◆ **What you are asked to do**
Give the stretch of the records from the line containing "Where should I click to: Click the Forward" through the line containing "[x=17, y=283]" as a JSON list of strings, one string per line, skipping blank lines.

Stored data:
☆ ☆ ☆ ☆
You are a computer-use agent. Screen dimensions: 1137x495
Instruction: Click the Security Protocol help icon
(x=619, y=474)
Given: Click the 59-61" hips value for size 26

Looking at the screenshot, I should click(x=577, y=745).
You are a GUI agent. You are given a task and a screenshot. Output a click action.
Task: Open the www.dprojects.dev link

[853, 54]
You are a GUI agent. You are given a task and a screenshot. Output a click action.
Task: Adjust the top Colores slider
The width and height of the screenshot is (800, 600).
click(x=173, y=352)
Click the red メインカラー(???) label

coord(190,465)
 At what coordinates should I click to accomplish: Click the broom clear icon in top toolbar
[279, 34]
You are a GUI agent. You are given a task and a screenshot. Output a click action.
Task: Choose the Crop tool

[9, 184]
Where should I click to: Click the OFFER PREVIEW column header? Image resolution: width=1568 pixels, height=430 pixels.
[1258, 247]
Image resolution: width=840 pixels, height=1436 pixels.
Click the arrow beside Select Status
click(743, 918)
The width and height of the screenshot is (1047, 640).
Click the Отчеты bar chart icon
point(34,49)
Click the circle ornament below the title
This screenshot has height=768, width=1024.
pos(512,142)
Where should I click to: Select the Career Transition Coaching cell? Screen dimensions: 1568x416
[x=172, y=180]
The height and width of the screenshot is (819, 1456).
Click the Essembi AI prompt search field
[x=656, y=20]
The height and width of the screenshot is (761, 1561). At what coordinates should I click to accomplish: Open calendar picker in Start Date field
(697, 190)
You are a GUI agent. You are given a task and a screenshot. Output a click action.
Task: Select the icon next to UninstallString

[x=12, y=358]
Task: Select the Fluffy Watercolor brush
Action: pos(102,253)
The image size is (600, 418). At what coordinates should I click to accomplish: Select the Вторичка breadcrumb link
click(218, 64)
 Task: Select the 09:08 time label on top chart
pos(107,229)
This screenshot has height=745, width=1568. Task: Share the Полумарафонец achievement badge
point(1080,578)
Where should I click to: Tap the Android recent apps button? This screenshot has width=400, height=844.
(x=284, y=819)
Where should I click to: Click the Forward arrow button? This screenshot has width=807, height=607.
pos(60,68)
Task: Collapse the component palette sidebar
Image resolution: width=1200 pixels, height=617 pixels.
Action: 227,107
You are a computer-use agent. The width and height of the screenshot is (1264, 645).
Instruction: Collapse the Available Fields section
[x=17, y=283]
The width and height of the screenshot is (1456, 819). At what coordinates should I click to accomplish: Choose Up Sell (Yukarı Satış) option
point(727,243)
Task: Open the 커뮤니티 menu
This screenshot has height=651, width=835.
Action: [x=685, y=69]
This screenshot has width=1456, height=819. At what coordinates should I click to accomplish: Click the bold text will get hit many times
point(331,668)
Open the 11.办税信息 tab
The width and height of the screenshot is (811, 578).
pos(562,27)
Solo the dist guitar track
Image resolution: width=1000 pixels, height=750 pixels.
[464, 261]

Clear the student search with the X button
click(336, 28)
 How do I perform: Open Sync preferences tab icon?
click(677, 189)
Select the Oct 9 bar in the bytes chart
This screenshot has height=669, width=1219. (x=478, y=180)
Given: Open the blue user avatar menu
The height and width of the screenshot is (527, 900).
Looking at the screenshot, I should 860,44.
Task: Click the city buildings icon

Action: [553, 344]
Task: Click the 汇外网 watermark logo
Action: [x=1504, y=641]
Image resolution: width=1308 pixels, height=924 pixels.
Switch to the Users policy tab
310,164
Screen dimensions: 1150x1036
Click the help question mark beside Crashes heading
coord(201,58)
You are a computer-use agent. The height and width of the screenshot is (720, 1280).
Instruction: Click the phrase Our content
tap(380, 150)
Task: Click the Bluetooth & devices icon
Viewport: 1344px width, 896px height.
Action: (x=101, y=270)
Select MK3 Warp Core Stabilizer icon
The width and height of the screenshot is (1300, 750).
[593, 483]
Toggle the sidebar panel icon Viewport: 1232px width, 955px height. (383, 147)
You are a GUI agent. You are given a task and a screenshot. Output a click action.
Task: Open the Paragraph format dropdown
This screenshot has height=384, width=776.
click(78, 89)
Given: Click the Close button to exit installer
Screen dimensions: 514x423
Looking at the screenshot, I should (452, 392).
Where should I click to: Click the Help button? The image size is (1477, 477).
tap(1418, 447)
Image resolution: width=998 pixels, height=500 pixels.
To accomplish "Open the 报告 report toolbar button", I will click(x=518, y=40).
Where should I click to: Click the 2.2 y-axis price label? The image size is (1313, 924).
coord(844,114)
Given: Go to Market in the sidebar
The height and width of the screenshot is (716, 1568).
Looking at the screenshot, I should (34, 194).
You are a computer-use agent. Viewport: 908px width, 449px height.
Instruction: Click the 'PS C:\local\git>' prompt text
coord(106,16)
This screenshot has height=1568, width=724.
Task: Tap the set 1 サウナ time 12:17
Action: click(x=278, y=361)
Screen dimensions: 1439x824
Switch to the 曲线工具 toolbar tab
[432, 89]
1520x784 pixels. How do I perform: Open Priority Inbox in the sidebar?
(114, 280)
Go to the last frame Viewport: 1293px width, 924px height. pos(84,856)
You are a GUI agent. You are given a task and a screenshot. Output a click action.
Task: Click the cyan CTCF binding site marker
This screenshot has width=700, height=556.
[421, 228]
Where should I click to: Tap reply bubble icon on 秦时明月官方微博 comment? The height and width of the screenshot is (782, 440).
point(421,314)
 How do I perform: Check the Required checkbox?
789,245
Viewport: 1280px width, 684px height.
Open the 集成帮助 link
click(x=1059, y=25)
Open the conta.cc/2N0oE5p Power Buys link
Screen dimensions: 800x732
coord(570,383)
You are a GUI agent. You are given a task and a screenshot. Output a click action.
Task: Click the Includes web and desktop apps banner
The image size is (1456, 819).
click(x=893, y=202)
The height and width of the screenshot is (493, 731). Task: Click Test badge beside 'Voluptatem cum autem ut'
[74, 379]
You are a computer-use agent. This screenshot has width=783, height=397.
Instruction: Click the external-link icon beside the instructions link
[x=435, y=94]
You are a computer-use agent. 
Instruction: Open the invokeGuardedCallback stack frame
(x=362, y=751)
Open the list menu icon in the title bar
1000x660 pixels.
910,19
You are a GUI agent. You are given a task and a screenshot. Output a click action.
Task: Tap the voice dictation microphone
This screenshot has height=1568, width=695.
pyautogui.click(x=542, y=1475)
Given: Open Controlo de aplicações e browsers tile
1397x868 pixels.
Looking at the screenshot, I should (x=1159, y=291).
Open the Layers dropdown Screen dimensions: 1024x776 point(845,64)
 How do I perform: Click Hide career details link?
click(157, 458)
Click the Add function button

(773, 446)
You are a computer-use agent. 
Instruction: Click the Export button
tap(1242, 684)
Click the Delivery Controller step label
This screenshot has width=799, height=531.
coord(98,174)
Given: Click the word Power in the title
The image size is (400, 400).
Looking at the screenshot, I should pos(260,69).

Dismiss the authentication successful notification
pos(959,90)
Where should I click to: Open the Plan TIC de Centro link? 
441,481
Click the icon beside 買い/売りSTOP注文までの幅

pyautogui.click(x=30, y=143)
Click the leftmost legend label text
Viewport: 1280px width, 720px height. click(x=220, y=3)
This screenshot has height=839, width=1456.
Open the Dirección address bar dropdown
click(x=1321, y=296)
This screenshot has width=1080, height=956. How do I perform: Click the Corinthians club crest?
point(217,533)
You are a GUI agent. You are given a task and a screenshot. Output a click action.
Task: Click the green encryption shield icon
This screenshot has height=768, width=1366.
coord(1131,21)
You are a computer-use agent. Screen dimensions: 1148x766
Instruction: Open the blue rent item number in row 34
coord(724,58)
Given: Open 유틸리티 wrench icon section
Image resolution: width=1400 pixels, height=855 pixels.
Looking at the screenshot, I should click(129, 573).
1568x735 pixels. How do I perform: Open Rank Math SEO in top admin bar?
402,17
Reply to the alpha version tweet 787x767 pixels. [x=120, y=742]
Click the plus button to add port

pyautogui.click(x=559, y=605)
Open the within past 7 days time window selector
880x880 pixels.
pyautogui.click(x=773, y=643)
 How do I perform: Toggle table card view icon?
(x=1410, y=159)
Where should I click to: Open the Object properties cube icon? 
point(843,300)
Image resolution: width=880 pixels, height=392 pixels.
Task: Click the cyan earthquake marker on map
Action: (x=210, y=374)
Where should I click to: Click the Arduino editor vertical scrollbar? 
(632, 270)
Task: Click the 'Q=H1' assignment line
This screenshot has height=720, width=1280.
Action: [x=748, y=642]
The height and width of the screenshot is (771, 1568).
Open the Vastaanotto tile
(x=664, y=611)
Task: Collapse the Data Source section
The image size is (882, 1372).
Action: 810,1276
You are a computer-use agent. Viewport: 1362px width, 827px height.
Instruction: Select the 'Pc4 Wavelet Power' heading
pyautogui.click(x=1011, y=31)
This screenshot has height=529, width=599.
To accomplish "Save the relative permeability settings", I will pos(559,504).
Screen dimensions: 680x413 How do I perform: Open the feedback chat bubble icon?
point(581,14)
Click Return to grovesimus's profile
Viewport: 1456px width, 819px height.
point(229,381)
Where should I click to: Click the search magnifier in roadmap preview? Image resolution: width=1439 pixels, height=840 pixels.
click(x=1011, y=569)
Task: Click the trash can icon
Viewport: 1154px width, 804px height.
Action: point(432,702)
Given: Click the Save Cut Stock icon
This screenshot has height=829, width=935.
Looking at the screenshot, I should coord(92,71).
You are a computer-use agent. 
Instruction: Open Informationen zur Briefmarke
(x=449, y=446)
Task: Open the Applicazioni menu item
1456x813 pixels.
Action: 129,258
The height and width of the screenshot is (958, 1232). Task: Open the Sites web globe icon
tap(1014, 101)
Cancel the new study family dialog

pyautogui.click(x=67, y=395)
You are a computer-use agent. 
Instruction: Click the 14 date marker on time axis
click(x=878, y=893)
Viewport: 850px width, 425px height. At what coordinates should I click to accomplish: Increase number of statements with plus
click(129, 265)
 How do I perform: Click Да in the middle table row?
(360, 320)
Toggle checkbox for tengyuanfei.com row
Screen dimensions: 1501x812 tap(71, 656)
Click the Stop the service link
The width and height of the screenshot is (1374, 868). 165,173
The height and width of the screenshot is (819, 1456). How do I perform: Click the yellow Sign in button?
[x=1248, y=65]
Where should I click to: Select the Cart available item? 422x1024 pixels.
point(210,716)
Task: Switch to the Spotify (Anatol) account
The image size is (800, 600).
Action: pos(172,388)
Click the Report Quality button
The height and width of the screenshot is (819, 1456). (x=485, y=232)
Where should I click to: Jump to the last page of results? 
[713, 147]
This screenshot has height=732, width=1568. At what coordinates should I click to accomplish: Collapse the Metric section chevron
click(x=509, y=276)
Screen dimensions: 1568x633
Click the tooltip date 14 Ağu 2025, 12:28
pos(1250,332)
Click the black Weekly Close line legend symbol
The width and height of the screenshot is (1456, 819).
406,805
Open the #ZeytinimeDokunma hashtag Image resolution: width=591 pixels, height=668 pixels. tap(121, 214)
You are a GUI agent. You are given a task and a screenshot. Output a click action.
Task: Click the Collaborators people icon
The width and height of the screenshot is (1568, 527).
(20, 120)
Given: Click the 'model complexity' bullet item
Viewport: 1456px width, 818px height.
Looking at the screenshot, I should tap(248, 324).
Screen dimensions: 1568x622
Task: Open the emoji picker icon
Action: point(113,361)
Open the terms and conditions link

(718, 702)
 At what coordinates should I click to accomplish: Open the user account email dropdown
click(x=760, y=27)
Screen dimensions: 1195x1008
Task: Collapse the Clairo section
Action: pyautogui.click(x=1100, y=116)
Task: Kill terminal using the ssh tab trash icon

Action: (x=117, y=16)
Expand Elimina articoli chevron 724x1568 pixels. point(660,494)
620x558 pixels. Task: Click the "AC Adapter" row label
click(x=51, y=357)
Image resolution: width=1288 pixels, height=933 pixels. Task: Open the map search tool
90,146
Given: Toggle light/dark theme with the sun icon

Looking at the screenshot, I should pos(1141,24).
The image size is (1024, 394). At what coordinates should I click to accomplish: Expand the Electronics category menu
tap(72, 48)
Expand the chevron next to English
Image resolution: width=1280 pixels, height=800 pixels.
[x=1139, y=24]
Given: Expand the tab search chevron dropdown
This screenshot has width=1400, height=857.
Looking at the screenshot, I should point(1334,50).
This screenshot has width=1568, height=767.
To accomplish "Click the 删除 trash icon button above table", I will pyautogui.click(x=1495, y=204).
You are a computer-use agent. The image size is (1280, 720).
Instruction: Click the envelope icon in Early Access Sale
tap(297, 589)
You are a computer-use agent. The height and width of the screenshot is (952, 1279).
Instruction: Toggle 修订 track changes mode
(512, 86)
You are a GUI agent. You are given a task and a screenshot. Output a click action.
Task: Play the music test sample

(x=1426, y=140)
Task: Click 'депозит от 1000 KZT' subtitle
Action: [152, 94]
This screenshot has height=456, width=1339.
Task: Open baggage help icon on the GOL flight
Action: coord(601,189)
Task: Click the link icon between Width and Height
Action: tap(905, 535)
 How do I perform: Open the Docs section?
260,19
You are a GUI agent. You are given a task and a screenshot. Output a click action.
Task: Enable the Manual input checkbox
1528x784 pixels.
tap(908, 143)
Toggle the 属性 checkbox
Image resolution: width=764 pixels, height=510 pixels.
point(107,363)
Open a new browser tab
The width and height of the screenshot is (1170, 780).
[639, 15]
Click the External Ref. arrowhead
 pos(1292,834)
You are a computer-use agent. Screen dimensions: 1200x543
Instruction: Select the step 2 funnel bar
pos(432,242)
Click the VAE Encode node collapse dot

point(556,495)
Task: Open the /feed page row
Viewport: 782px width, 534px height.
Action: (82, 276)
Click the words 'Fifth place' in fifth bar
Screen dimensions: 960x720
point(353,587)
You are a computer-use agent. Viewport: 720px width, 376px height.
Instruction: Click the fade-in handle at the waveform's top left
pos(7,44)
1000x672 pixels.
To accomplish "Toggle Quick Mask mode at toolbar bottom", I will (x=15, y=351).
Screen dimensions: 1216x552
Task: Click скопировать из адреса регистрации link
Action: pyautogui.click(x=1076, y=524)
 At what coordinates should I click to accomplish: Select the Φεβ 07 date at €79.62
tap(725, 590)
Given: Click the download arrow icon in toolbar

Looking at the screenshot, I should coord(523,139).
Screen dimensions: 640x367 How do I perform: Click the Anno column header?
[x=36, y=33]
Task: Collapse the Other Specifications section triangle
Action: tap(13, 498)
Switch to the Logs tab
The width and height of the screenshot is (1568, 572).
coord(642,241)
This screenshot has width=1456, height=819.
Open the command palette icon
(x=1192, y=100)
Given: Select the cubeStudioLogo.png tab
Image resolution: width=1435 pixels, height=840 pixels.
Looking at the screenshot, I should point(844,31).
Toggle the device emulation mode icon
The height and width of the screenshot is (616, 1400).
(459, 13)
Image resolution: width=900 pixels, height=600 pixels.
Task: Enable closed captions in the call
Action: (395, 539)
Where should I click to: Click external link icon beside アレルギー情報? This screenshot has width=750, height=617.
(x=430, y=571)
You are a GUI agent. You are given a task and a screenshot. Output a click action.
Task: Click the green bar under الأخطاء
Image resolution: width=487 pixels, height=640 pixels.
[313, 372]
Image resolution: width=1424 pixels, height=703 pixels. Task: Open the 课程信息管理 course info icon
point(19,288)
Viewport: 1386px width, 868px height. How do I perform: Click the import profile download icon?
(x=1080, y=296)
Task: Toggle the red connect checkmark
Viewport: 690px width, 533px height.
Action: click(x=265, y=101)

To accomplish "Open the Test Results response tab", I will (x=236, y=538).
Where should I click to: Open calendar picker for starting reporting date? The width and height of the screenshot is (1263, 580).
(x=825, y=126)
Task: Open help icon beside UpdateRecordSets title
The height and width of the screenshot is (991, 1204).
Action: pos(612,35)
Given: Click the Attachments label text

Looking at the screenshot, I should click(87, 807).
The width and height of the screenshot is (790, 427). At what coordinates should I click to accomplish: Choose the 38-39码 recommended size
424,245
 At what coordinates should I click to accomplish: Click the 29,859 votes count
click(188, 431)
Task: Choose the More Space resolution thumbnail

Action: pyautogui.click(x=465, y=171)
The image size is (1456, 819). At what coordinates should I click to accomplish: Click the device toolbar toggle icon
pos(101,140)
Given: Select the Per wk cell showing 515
☆ ☆ ☆ ☆
◆ **Correct answer**
[
  "Where should I click to: Click the Forward arrow button? This screenshot has width=807, height=607.",
  "pos(60,68)",
  "Task: Collapse the component palette sidebar",
  "Image resolution: width=1200 pixels, height=617 pixels.",
  "Action: 227,107",
  "You are a computer-use agent. The width and height of the screenshot is (1264, 645).",
  "Instruction: Collapse the Available Fields section",
  "[x=17, y=283]"
]